By Harper Cleves
CW: femicide, violence against women, misogyny, racism, queerphobia
“Violence against women and girls is the shame of our society and we must do everything in our power to end it.” These were the words of Declan McNally outside of court after the murderer of his sister, Natalie McNally, was brought to justice.
Northern Ireland: ‘The most dangerous place to be a woman’
Natalie McNally is one of 30 women to have been murdered in Northern Ireland since 2020. Women in the North of Ireland are twice as likely to be killed by a man as their counterparts in England, Wales and Scotland. According to Women’s Aid NI, PSNI officers respond to an incident of abuse within the home or between romantic partners every 16 minutes.

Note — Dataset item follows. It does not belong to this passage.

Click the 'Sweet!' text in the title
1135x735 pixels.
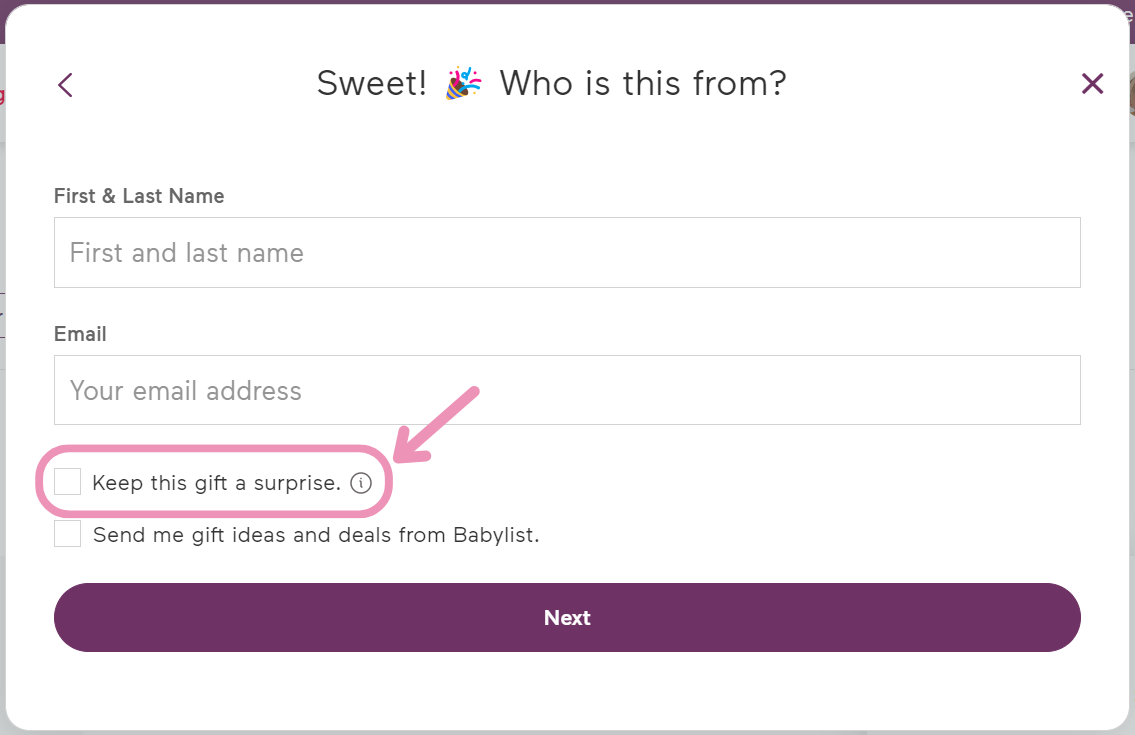pos(371,83)
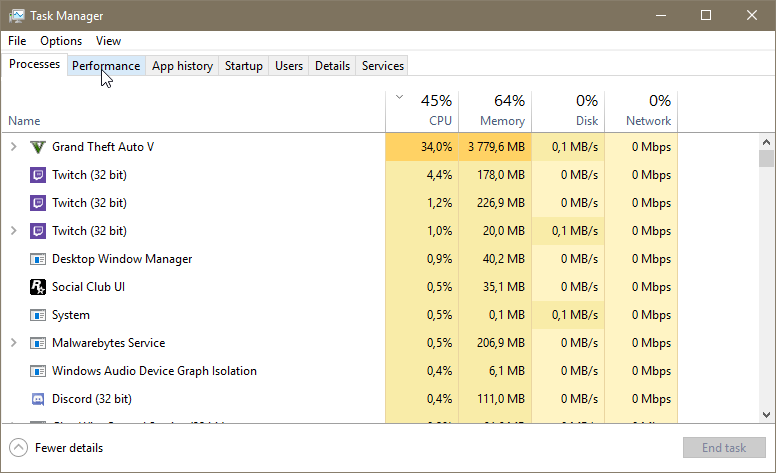Click the Discord (32 bit) process icon

(x=38, y=399)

Many researchers have pointed to the legacy of sectarian and state violence in the North as a distinct factor which contributes to the high rates of gender based violence. From about 1968 to 1998, armed conflict waged by paramilitaries and the British state coloured day-to-day life. Women experienced high rates of violence from this conflict, both officially ‘conflict-related’ sexual violence, as well as within their own homes and communities. Between 1991 and 1994, 25% of “ordinary” murders occurred within the home, with 20 women murdered by their partners.
While today Northern Ireland is deemed a ‘post-conflict’ society, many rightly question this label – in large part because of the ongoing outsized prevalence of violence against women. The normalisation of violence over decades, intergenerational trauma, growing economic precarity, and deficient services are all factors which tend to correlate with higher rates of gender based violence, particularly in ‘post conflict’ societies. Furthermore, the symbols of the national aspirations for both communities are linked to very macho imagery, something which would have a significant impact on the socialisation of young men.

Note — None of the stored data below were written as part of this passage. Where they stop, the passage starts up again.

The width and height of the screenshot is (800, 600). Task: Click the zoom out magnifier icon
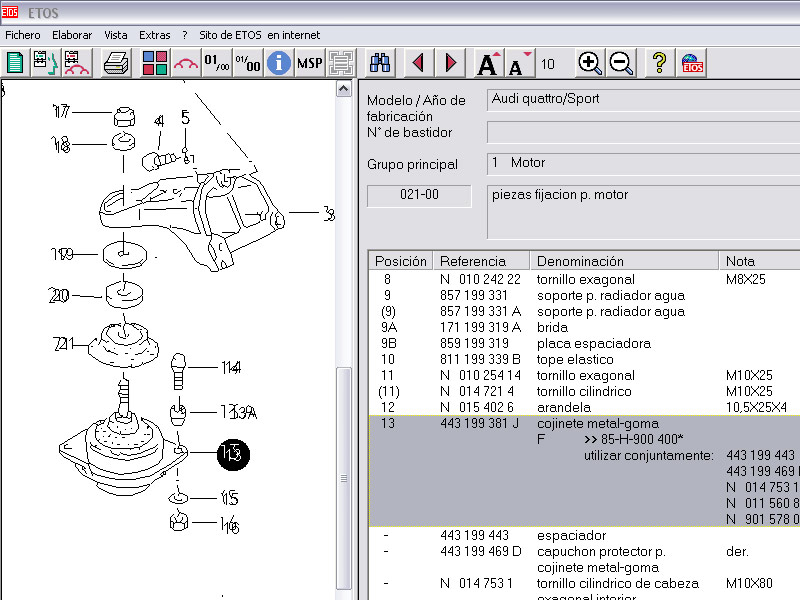[621, 63]
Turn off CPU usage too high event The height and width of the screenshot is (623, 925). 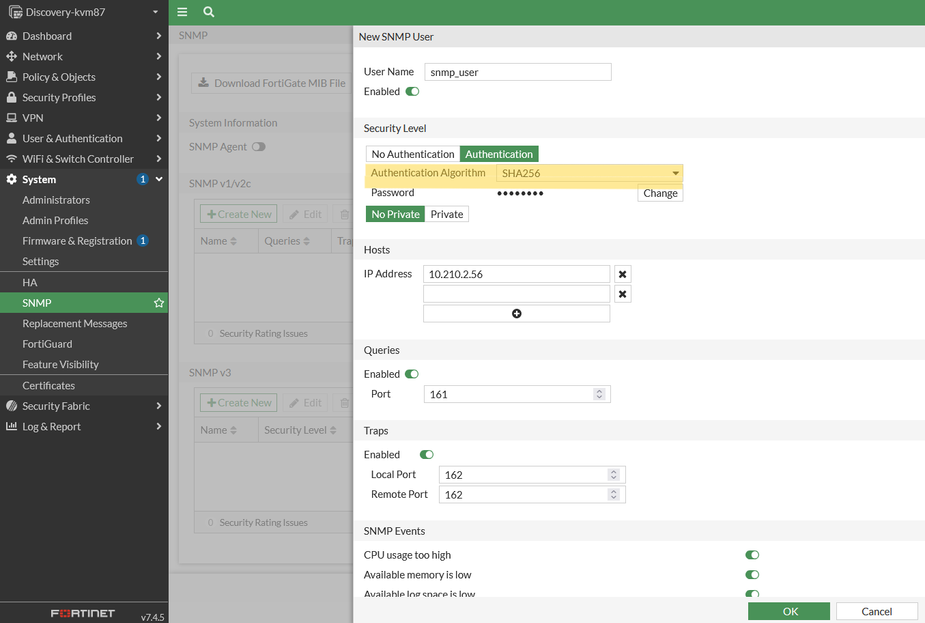752,555
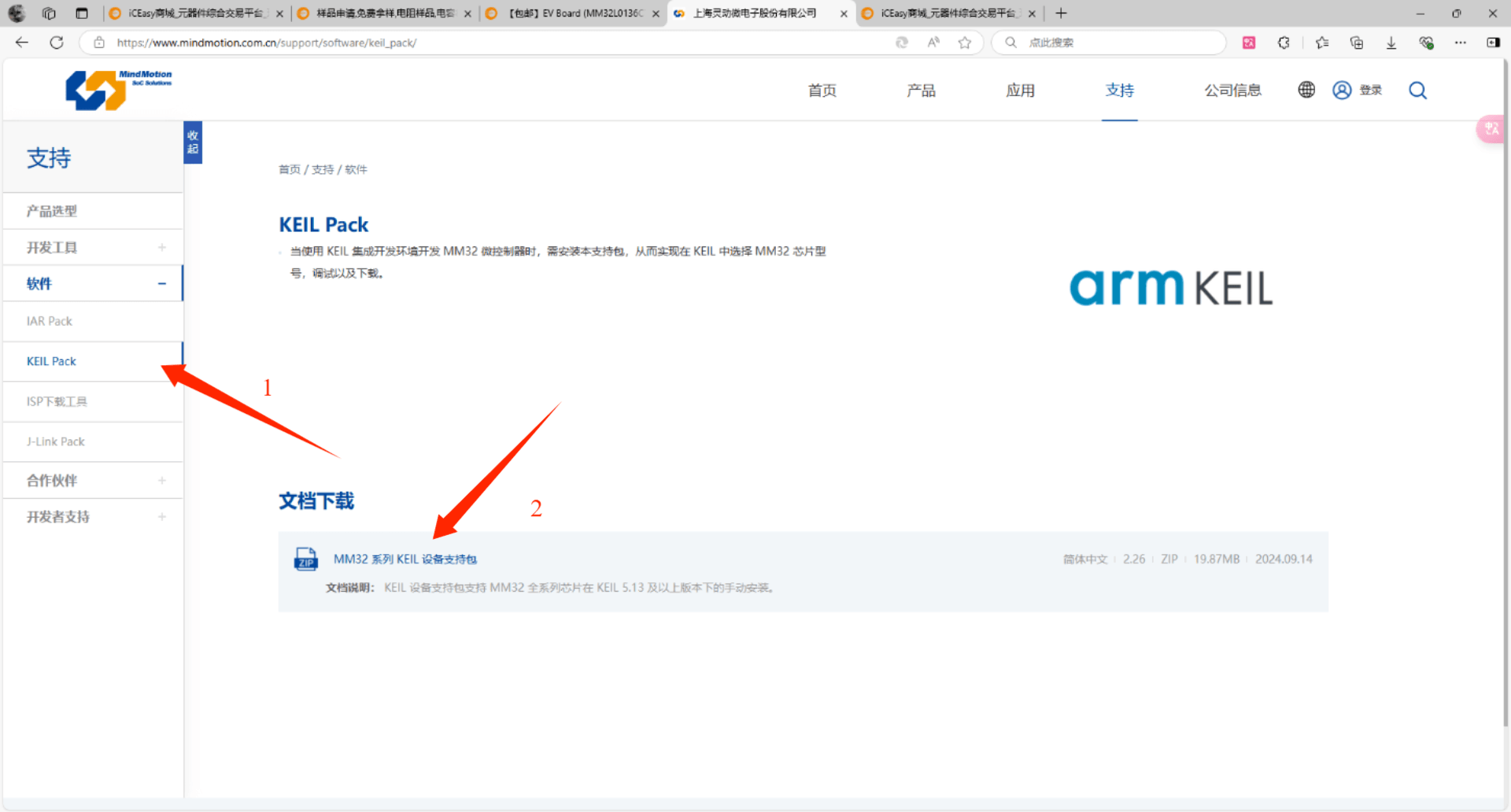Screen dimensions: 1511x812
Task: Open the site search magnifier icon
Action: coord(1417,90)
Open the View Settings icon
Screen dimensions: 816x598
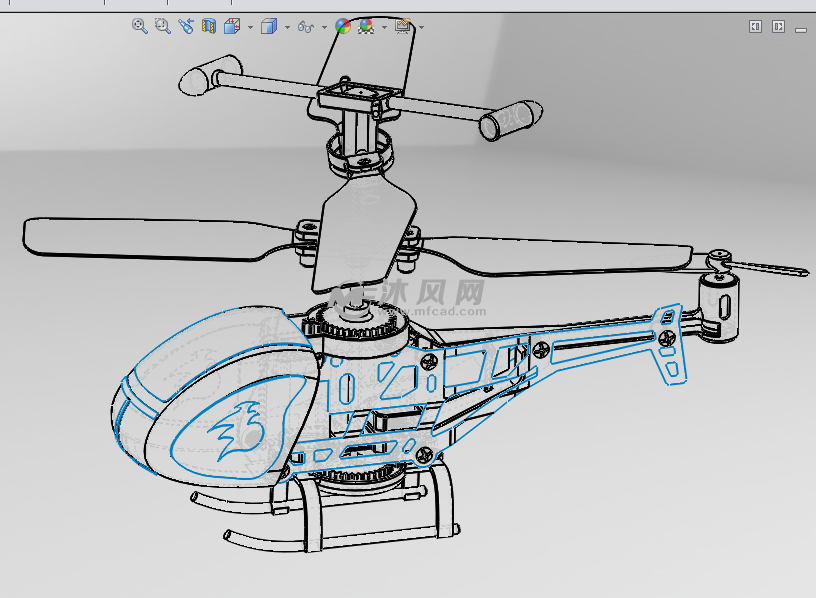pyautogui.click(x=404, y=25)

Misogyny on the rise globally
Misogyny is not unique to the North of Ireland; it is baked into a class-based society – the modern iteration of which is capitalism. Under capitalism, workers toil to produce wealth for the billionaires at the top; an inherently exploitative and abusive construction based on coercion. The working class ‘trad wife’ then exists in an even tighter coil of coercion; her unpaid wages lining the pockets of the wealthy; her unpaid care work sustaining the household. In this fractious, uncertain and increasingly militarised and violent world, becoming an alpha male who exercises complete control over his woman partner is a false lifeline thrown to young men.

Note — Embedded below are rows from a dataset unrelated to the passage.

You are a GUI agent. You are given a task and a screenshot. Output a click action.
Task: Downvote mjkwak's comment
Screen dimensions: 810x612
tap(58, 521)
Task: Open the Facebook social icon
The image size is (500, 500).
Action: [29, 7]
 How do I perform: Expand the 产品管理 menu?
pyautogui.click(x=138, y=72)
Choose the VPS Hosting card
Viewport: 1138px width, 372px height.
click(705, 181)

Any gender violence expert will tell you that the loss of control is a trigger for escalating violence in abusive relationships. The US Department of Justice found that “75% of homicide victims and 85% of women who experienced severe but non-fatal domestic violence had left or tried to leave their abuser within the past year.” The 30 femicides in the North, while undeniably connected to the specific dynamics of a society plagued by armed conflict, cannot be separated from this broader context of the violent and controlling misogyny.
A feminist response
And yet, even as gender violence and femicide continue to rise, with more and more men being inculcated into a harmful version of masculinity, a feminist response is also growing. After Amy Doherty was murdered, the 30th woman to be killed since 2020, a groundswell of solidarity, grief and outrage spilt onto the streets of Derry in a vigil of many thousands organised by Derry for Choice.
Organising this sentiment and turning it into a movement can bring about substantive change. Socialist feminist demands could ranging from massive investment into the construction of public housing, abortion and trans-inclusive healthcare, and social services which would enable the autonomy of women and all individuals; to the nationalisation and taking into ownership of social media companies which profit off of misogynistic content; to separating church and state in schools and introducing age appropriate LGBTQIA+ inclusive and consent based sex education throughout schooling.
A socialist feminist future would see the workers and the oppressed take the key levers of the economy into their own hands, to be run by the people, for the good of all. In committing to a struggle against the capitalist system, which relies on and fuels violent misogyny, and in doing so stole the lives of 30 women and many more besides, we honour their memories, and we say – not one more.